A 2018 Israeli law attempted to pressure Palestinian leaders to end pay-for-slay by requiring the Israeli government to withhold as much tax revenue as the PA spends on payments to terrorists. In an arrangement that dates to the 1993 Oslo Accords, Israel collects what are called “clearance revenues” (taxes, basically) on behalf of the PA. The International Monetary Fund estimates that Israel collected $2.9 billion of such revenue in 2021. This gives Israel considerable leverage since the money it transfers makes up the largest source of the PA’s income.
Smotrich’s declared lack of interest in the survival of the PA runs contrary to the traditional position of both Washington and Jerusalem, who prefer to prop up the PA because they believe its corrupt governance is still preferable to a power vacuum or a Hamas government in the West Bank.
The idea of applying financial pressure on the PA to end pay-to-slay was inspired by the horrific murder of a young American Army veteran in Tel Aviv and legislated by the U.S. Congress long before the law passed Israel’s Knesset.
The Taylor Force Act of 2018, which bars the U.S. government from providing aid that directly benefits the PA while the “pay-to-slay” program remains in effect, sought accountability for the murder of Taylor Force, a 28-year-old U.S. Army veteran and graduate of the United States Military Academy at West Point. A Palestinian terrorist stabbed Force to death while Force was touring Tel Aviv with his fiancée.
Israeli police killed the attacker, however, his family began receiving monthly payments equal to several times the average Palestinian wage through the PA Martyr’s Fund, the vehicle for pay-to-slay expenditures.
In response, 169 members of the U.S. House of Representatives co-sponsored legislation in Force’s name that prevents American taxpayer dollars from being sent to the PA and eventually becoming pay-to-slay payments.
The Taylor Force Act became law as part of a major appropriations act in 2018, with a handful of carve-outs for humanitarian projects including funding for a hospital network and child vaccinations. Presidents of both parties have respected the Act, contributing to the current fiscal crisis of the PA. But pay-to-slay remains in place.
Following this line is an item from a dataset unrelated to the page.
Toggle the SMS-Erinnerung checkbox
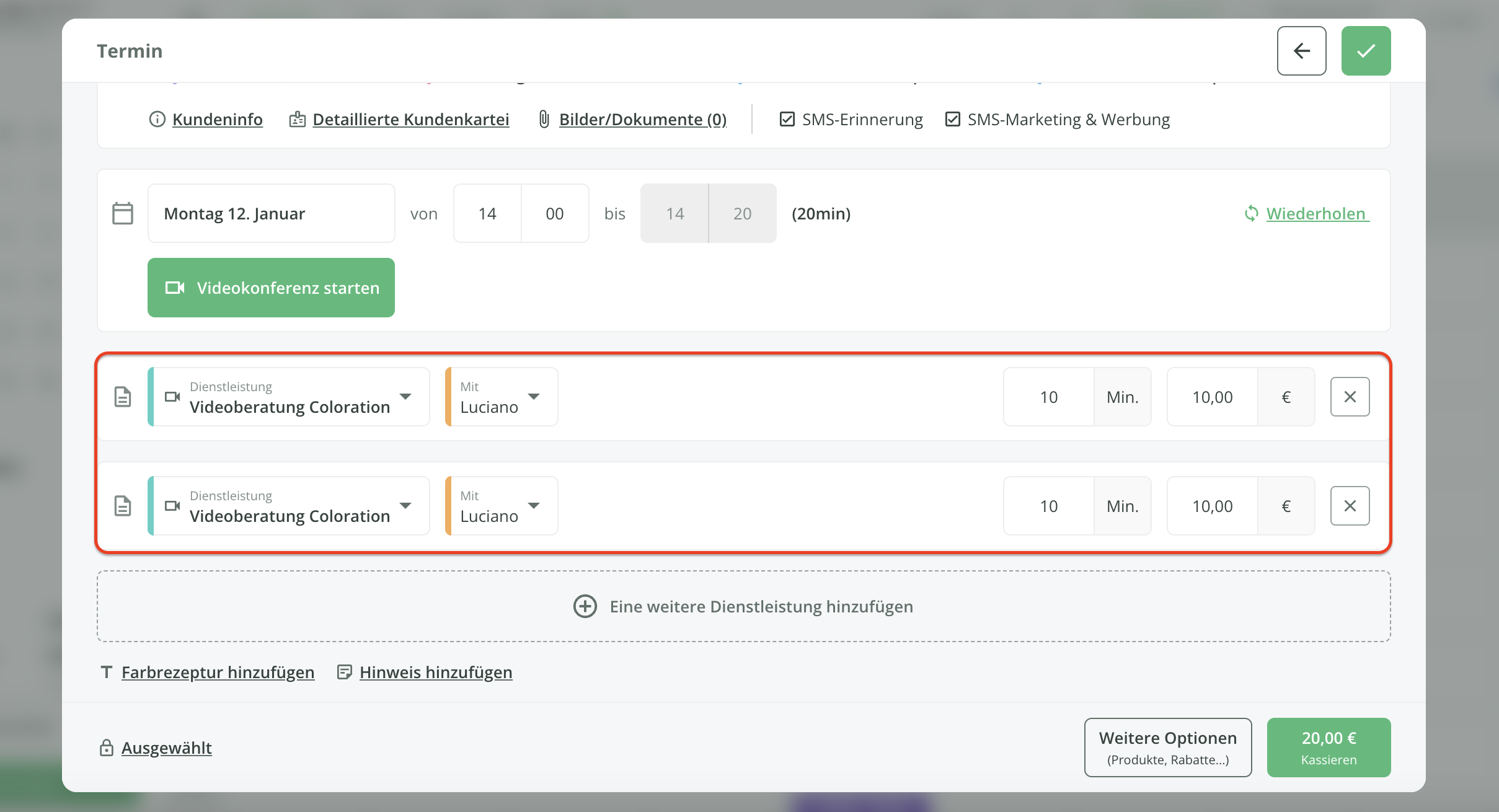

After years of budget shortfalls and a $1.26 billion deficit in 2021, the PA has given Jerusalem reason to fear it is on the brink of collapse. With Iran-supported terrorist organizations — mainly Hamas and the Palestinian Islamic Jihad — sowing chaos in the West Bank, where violence has reached a 15-year high, the previous Israeli government decided that Israel’s security depended on continuing cooperation with the PA.
In 2021, the government of former Prime Minister Naftali Bennett found workarounds that took the bite out of the pay-to-slay law, such as granting the PA loans in an amount similar to the funds withheld. In short, previous governments prioritized the PA’s financial viability over holding it accountable for pay-to-slay. Now with Smotrich’s decision, Palestinian leaders will have to weigh the benefits of pay-to-slay against the pragmatic need for revenue to run their government.
Perhaps they can afford to hold fast. The funds subject to withholding constitute approximately six percent of the total revenue Jerusalem collects on behalf of the Palestinians. Yet it’s hard to know which straw will break the camel’s back with the PA already losing control of its domain.
There is no question that financial incentives for terrorism are reprehensible. Yet the weakening of the PA and empowerment of Hamas and Islamic Jihad could cost even more Israeli lives. The new Israeli government should strike a balance between justice and pragmatism.
To the extent it can, the White House should continue to push the PA to finally do away with pay-to-slay. But most importantly, Palestinian leaders must decide whether they are willing to risk the PA’s demise to maintain the program.